The Public Prosecutor appealed the arrest order against Pinochet to the National Audience, alleging lack of jurisdiction and res judicata.
In April 1996, the Union of Progressive Prosecutors filed a complaint against Pinochet and other Chilean military for genocide, terrorism and crimes against humanity . Even though that action was enough to set the criminal process in motion, it did not constitute an official public decision to prosecute. The later private criminal action was filed by the Salvador Allende Foundation, who was joined by Izquierda Unida and thousands of Chilean citizens. The Prosecution Ministry issued a report supporting the jurisdiction and Judge Manuel Garcia-Castellon of the Central Instructing Court Number 6 of the National Audience in Spain accepted jurisdiction in July 1996.
In March 1998 the Public Prosecutors asked the Court to close the instruction arguing lack of jurisdiction. The court proceeded to close the instruction immediately. The popular action appealed to the National Audience which in July 1998 ordered the lower court to consider the question of whether it has jurisdiction to prosecute the Chilean military on the merits. In September 1998 the lower court considered the issue on its merits and ruled that it had jurisdiction. In October 1998, the court asked the government of the UK to detain Pinochet so that he could be interrogated about the crimes of which he is accused. On October 20, Garcia Castellon closed the proceedings on the case before him arguing that only one genocide has occurred and that Pinochet could not be tried twice for what happened in Chile and Argentina. He thus order the transfer of the case to the Court Number 5. Judge Garzon accepted the consolidation of the two cases.

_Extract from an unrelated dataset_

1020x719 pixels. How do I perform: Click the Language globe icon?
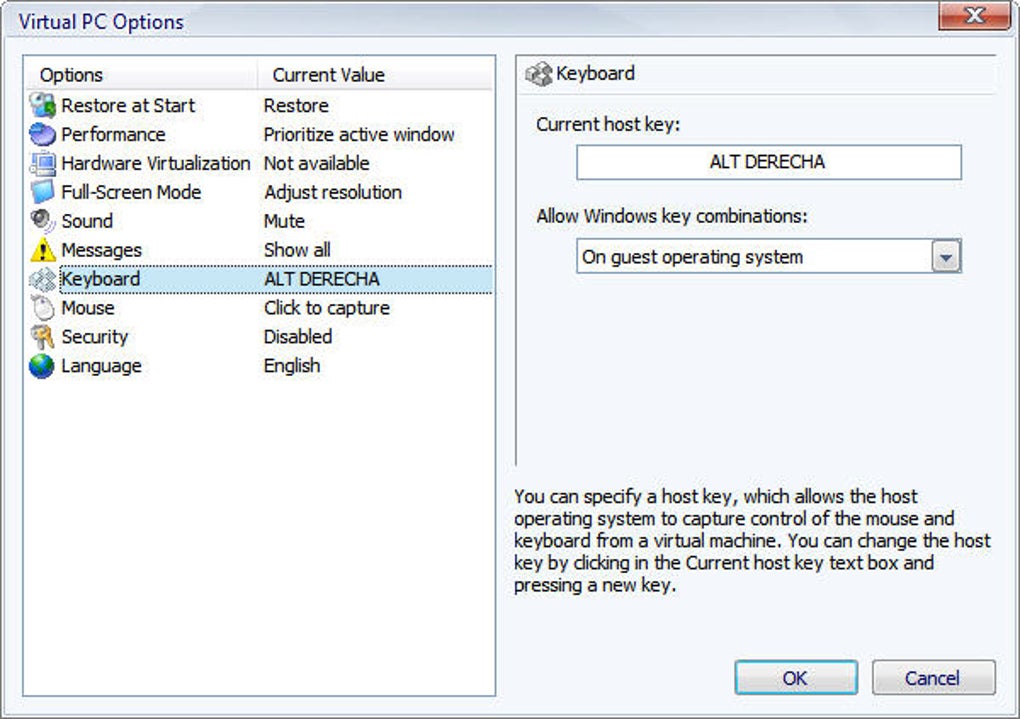pos(42,366)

Combined Chile-Argentina cases
The National Audience considered en banc the question of Spanish jurisdiction on two separate hearings for the Argentinian and Chilean cases on October 29, 1998. It issued a ruling on October 30th accepting jurisdiction in both cases. The argumentation for the ruling in the Argentinian case was issued on November 4th, and for the Chilean case on November 5th.
On November 3, Judge Garzon, who is now instructing the combined Argentinian and Chilean case, issued an arrest and extradition order against Pinochet and other Chilean military, based on the crimes of genocide, terrorism and torture that took place in Chile (note, the previous order was for crimes committed in relationship to the Operation Condor). The extradition request was sent to the Ministry of Justice, to be sent to England via diplomatic means. The Council of Ministers passed the extradition request to England on November 6th.
III. JURISDICTION ISSUES
The key issue in these procedures has been whether the Spanish courts have jurisdiction to investigate and try foreign military for crimes committed in foreign soil. In its two jurisdictional decisions of March and May 1998, Judge Garzon discussed at length the grounds on which the court claim jurisdiction. These are summarized below. Judge Garzon's legal arguments were directed towards the situation in Argentina, and thus the arguments needed originally to be extrapolated into Chile's situation. The jurisdictional decision by Judge Garcia Castellno did not go into great detail as to the grounds for genocide.
In accepting the jurisdiction of Spanish courts, the National Audience took a different interpretation of the applicable norms that Garzon originally had. The National Audience ruling will be summarized below Garzon's.
Article 23 of the Organic Law of the Judicial Power (OLJP) establishes that Spanish courts shall have jurisdiction over crimes committed by Spanish or foreign citizens outside of Spain when such crimes can be typified, according to Spanish criminal law, as genocide and terrorism, among others, as well as "any other [crime] which according to international treaties or conventions must be prosecuted in Spain.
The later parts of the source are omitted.